*Required work*
Reproduce the lines of the listing between the line holding "Where should I click to: Click empty" and the line holding "coord(19,124)", inclusive, with no changes.

━━━━━ Dataset ━━━━━

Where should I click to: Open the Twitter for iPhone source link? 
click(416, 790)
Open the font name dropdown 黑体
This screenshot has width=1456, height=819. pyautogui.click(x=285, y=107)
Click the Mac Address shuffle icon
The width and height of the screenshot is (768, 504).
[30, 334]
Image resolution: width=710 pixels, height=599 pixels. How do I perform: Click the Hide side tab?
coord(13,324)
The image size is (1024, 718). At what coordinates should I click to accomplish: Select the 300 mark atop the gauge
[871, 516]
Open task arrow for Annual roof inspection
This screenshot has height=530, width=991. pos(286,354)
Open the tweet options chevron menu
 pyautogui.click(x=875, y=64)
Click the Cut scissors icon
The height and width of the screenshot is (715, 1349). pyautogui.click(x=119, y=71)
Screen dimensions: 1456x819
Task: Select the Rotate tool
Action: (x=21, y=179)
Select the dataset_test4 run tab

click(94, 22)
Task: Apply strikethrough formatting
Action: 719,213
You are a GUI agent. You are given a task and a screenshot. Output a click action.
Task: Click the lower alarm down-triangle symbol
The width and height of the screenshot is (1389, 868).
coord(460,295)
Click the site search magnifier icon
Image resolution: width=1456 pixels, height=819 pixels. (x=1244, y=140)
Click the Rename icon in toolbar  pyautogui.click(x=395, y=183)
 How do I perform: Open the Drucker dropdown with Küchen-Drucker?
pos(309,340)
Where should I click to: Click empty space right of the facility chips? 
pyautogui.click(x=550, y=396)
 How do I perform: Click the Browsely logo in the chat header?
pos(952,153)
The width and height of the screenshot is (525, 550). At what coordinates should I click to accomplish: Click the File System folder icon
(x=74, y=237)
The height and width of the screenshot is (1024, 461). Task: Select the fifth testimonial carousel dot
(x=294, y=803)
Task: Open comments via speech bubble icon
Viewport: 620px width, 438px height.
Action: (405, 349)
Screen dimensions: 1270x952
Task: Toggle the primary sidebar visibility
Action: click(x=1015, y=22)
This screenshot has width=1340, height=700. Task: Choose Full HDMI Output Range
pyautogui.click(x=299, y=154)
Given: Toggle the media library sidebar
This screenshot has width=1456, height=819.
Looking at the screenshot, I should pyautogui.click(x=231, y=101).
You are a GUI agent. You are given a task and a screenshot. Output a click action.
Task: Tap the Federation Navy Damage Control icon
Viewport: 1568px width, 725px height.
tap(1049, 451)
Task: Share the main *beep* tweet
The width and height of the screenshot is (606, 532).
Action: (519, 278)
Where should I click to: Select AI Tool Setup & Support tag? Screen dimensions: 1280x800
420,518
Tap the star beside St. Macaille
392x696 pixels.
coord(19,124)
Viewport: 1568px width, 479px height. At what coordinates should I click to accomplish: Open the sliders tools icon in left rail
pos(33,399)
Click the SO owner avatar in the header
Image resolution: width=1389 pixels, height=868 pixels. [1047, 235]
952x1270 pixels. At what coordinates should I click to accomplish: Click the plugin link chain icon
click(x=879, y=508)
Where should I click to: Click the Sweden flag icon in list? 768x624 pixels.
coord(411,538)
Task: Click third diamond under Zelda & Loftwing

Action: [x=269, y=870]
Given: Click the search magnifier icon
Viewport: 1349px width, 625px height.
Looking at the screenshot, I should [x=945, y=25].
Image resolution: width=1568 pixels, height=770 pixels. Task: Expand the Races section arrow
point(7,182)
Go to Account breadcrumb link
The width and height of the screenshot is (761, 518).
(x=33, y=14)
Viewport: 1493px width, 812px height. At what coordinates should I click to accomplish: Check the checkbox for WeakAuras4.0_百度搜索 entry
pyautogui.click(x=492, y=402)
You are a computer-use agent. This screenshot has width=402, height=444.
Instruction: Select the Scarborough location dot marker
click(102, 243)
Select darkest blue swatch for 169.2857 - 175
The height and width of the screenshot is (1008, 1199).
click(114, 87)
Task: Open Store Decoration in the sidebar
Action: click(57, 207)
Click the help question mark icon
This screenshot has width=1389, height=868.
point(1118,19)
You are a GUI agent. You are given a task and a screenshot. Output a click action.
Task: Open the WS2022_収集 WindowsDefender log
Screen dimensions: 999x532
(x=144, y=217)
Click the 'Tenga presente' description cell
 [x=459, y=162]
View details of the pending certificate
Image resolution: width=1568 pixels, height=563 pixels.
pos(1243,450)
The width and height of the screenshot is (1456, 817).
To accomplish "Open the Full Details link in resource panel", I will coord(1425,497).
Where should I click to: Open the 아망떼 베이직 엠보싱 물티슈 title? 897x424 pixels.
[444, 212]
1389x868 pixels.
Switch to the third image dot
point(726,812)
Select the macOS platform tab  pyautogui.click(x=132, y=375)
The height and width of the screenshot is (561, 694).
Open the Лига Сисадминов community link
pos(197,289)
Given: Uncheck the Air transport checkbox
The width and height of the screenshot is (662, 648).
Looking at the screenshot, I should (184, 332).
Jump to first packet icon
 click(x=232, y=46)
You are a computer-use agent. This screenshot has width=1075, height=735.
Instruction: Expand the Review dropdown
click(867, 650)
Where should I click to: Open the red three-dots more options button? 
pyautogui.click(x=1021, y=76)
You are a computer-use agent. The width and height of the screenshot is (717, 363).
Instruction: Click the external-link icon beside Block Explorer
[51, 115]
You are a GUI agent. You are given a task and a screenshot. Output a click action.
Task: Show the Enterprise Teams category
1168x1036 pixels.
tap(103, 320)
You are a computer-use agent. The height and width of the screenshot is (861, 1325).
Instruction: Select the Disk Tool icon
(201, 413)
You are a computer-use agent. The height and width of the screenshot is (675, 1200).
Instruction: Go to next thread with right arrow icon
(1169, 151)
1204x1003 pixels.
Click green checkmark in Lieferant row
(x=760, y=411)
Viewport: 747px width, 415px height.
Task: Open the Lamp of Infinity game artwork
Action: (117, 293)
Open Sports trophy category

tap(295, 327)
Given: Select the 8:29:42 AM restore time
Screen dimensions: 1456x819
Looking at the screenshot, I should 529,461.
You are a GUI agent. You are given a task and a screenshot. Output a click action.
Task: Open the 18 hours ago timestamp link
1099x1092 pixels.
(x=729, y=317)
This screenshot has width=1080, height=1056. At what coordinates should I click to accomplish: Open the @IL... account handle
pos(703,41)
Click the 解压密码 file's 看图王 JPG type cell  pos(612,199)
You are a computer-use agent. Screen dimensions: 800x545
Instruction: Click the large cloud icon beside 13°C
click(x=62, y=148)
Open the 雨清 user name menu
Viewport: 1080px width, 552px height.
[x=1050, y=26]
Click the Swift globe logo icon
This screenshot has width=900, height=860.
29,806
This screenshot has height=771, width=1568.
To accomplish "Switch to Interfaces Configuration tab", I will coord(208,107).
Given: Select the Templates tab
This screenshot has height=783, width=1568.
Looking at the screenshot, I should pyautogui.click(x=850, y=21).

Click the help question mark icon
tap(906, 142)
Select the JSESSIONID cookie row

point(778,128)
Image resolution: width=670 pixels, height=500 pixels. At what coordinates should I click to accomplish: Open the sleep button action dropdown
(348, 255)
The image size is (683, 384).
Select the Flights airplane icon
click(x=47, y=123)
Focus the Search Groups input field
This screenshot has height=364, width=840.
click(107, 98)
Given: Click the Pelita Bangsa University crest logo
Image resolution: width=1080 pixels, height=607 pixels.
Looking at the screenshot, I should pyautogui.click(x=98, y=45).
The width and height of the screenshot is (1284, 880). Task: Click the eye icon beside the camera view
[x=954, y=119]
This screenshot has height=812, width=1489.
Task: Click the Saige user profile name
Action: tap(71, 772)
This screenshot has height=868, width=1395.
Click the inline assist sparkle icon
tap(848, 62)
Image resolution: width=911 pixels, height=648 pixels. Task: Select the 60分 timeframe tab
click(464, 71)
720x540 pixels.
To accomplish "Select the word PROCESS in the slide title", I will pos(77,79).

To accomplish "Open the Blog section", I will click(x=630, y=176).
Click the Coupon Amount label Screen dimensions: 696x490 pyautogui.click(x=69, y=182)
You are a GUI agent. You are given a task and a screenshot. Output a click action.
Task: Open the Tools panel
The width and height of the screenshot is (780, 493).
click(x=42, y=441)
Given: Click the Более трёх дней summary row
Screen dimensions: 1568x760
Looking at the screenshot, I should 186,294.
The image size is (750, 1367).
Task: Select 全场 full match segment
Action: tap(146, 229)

━━━━━

*Task output*
Where should I click to: Click empty space right of the facility chips? 
pyautogui.click(x=550, y=396)
 How do I perform: Click the Browsely logo in the chat header?
pos(952,153)
The width and height of the screenshot is (525, 550). At what coordinates should I click to accomplish: Click the File System folder icon
(x=74, y=237)
The height and width of the screenshot is (1024, 461). Task: Select the fifth testimonial carousel dot
(x=294, y=803)
Task: Open comments via speech bubble icon
Viewport: 620px width, 438px height.
Action: (405, 349)
Screen dimensions: 1270x952
Task: Toggle the primary sidebar visibility
Action: click(x=1015, y=22)
This screenshot has width=1340, height=700. Task: Choose Full HDMI Output Range
pyautogui.click(x=299, y=154)
Given: Toggle the media library sidebar
This screenshot has width=1456, height=819.
Looking at the screenshot, I should pyautogui.click(x=231, y=101).
You are a GUI agent. You are given a task and a screenshot. Output a click action.
Task: Tap the Federation Navy Damage Control icon
Viewport: 1568px width, 725px height.
tap(1049, 451)
Task: Share the main *beep* tweet
The width and height of the screenshot is (606, 532).
Action: (519, 278)
Where should I click to: Select AI Tool Setup & Support tag? Screen dimensions: 1280x800
420,518
Tap the star beside St. Macaille
392x696 pixels.
coord(19,124)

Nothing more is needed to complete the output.